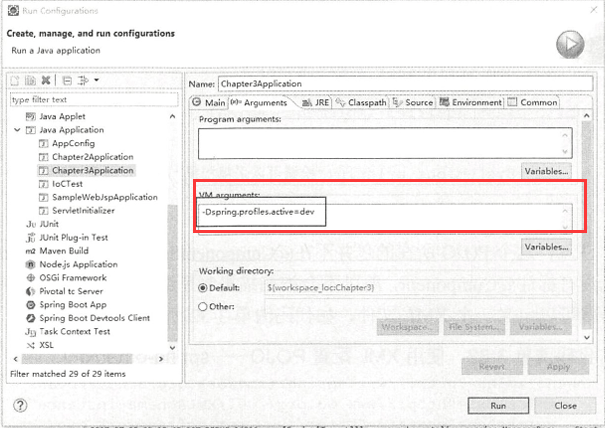The width and height of the screenshot is (605, 428).
Task: Click Variables button under VM arguments
Action: click(x=545, y=246)
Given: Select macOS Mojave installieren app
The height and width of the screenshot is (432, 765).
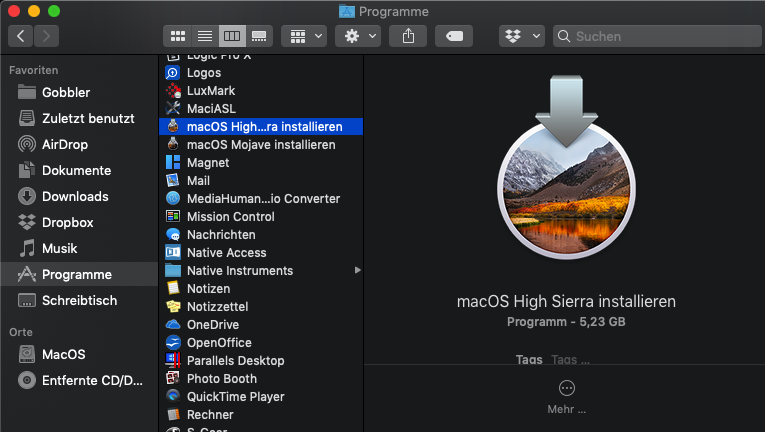Looking at the screenshot, I should point(260,145).
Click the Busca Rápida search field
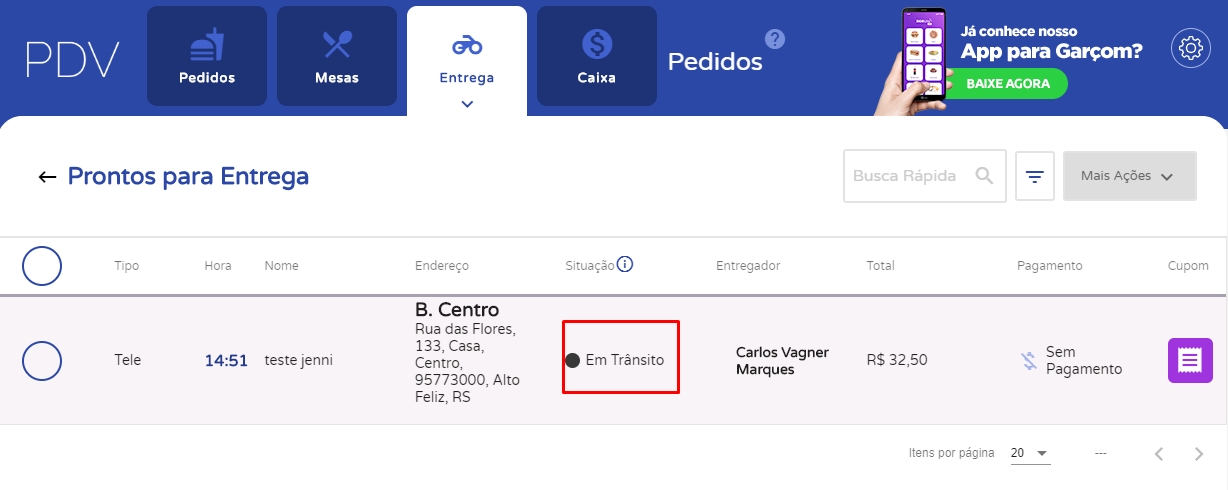This screenshot has height=490, width=1228. tap(908, 176)
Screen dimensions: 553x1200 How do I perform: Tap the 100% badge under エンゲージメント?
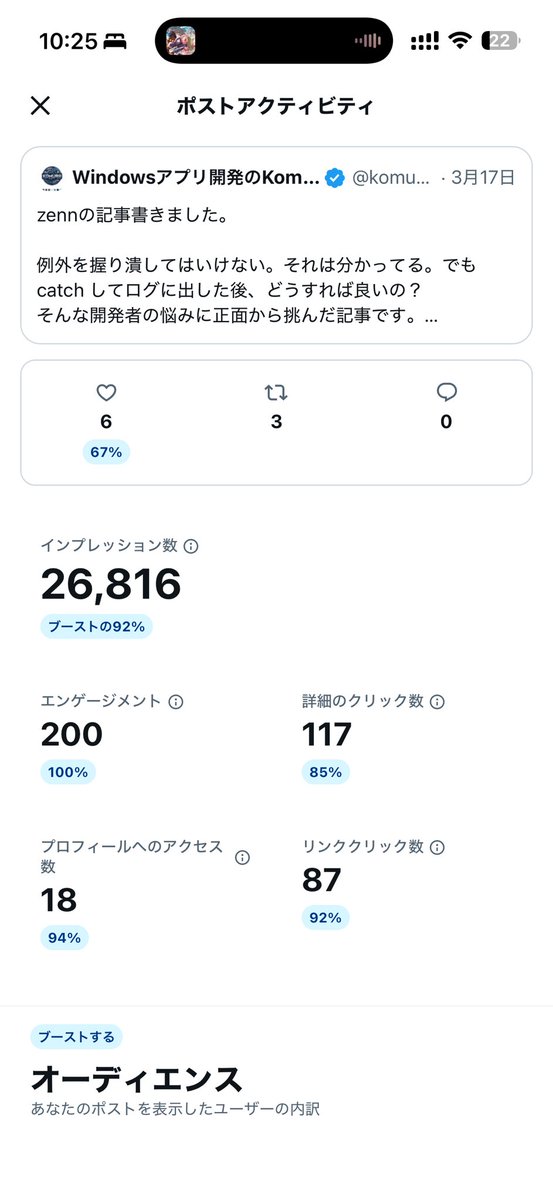[68, 772]
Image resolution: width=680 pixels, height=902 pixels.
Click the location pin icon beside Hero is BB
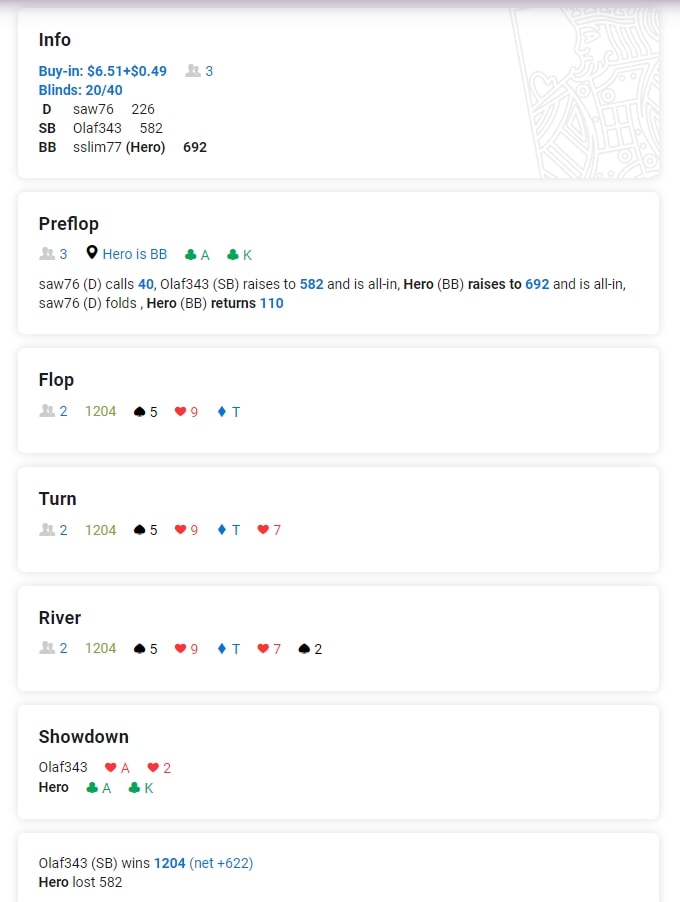(x=92, y=254)
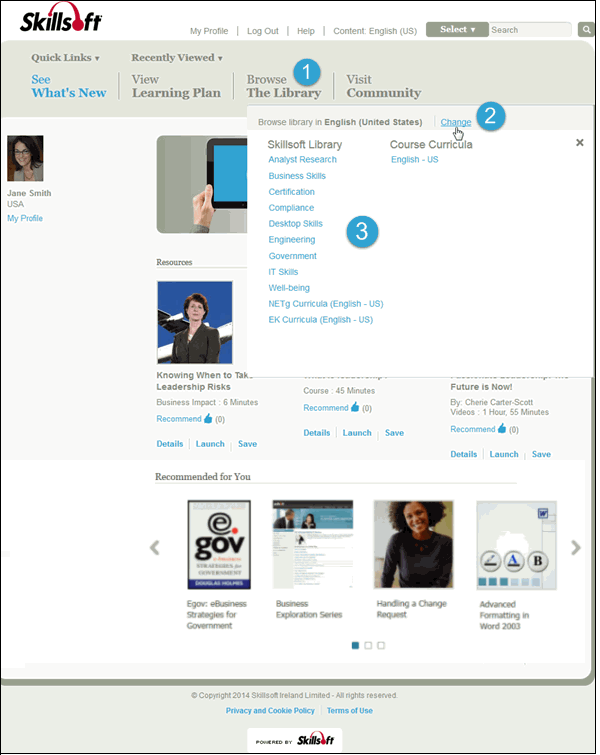Viewport: 600px width, 755px height.
Task: Expand the Quick Links dropdown
Action: (65, 58)
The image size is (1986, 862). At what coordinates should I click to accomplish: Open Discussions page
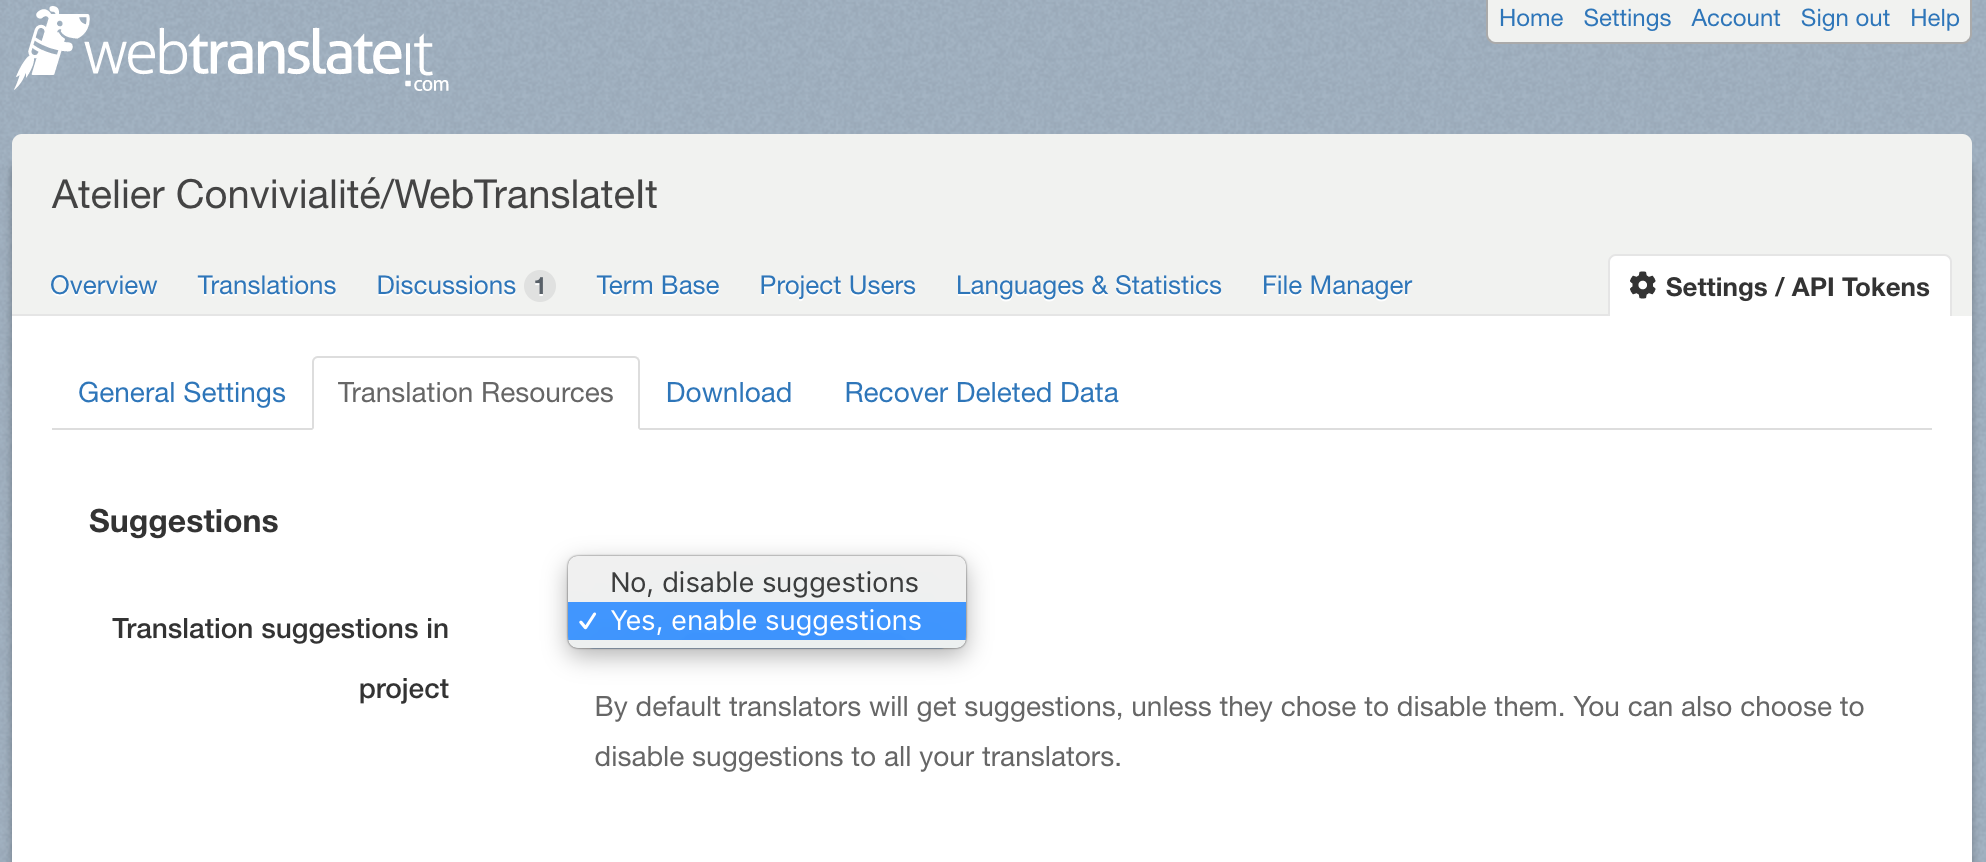[x=446, y=286]
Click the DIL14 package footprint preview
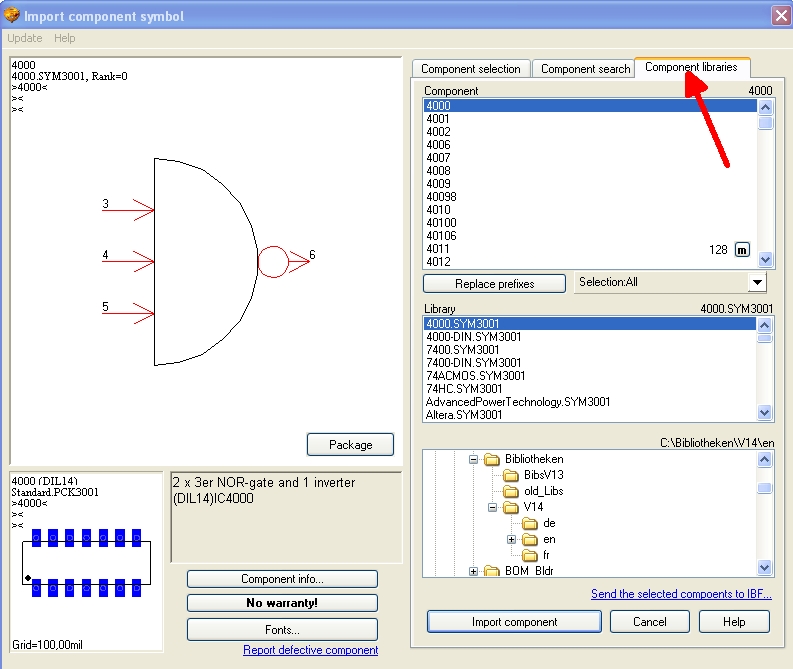This screenshot has height=669, width=793. (x=86, y=561)
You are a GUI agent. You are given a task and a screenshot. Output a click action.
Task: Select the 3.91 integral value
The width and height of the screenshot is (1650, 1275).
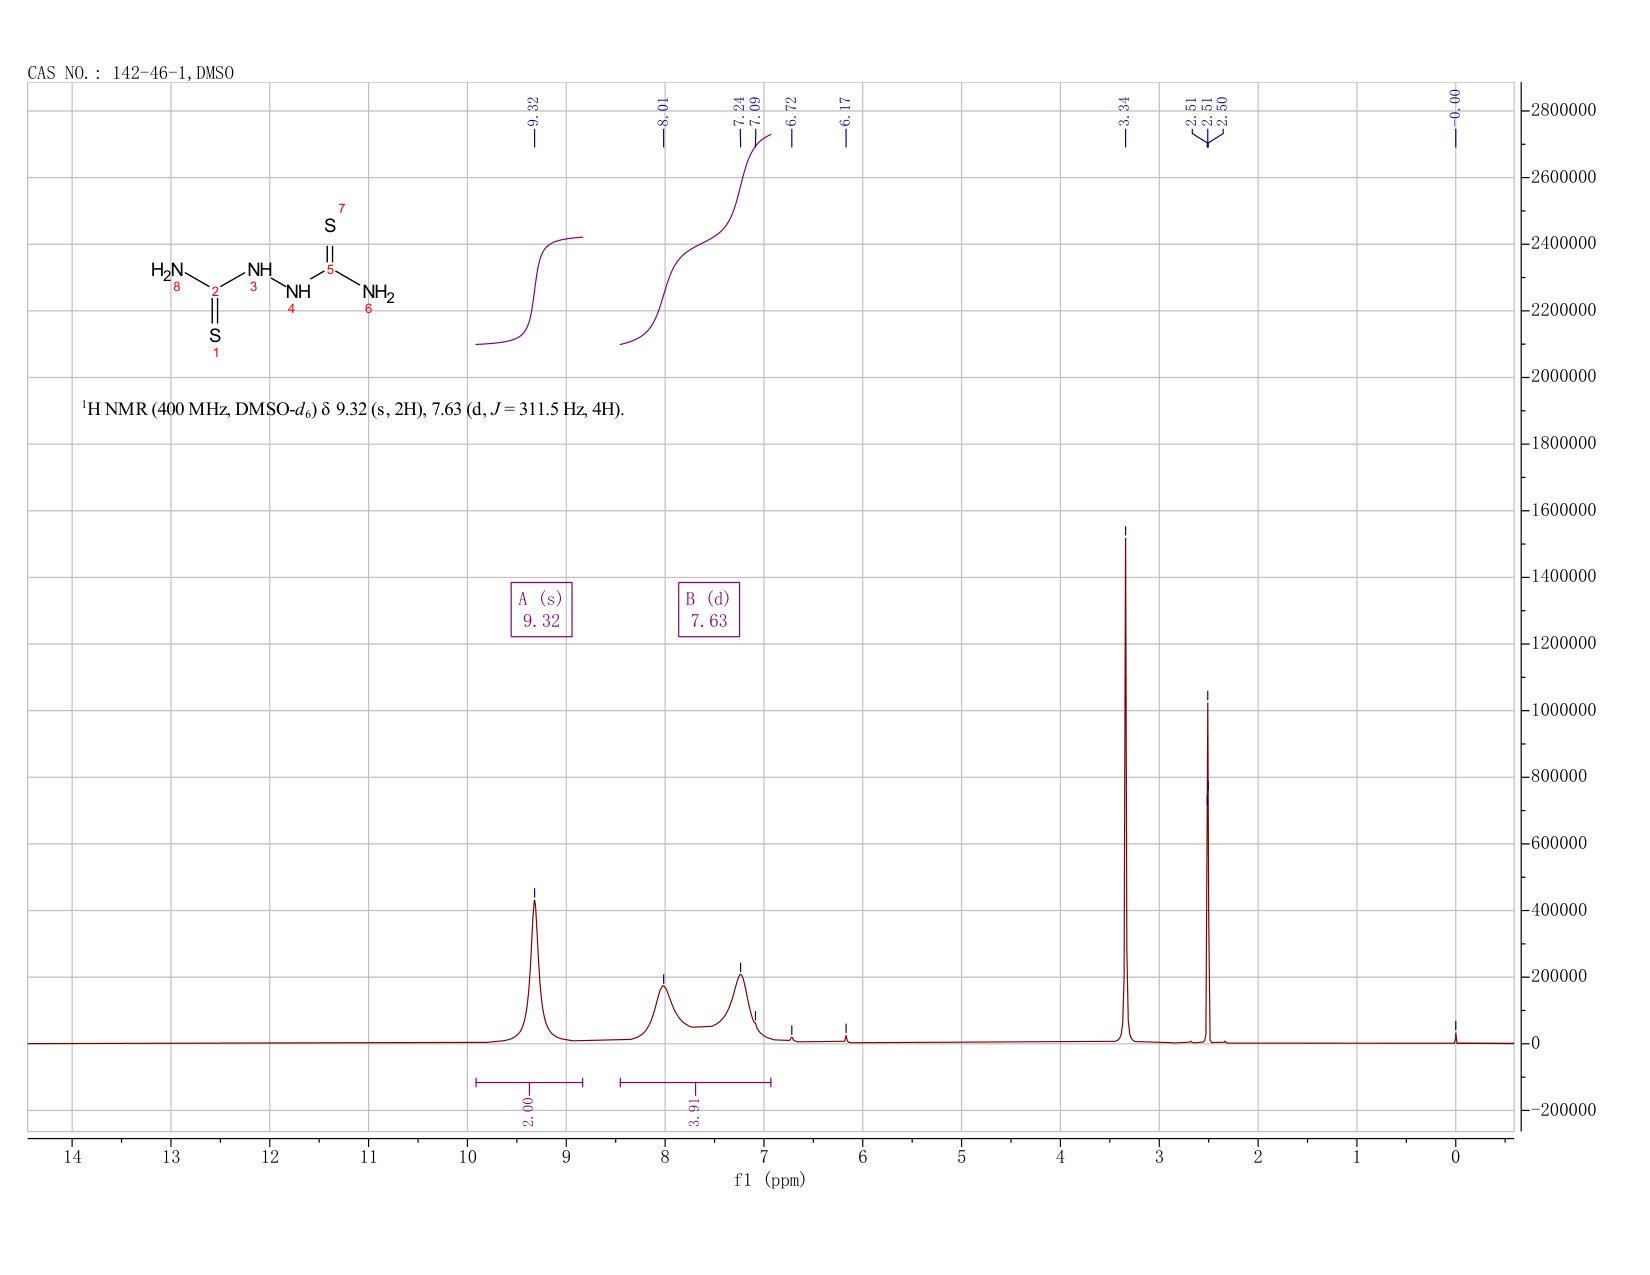tap(696, 1111)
==================================================
- [What the task requires]
Return each line of the material above in which the string "Select" appears.

- [Solution for this task]
Given: Select macOS Mojave installieren app
Task: Select the 3.91 integral value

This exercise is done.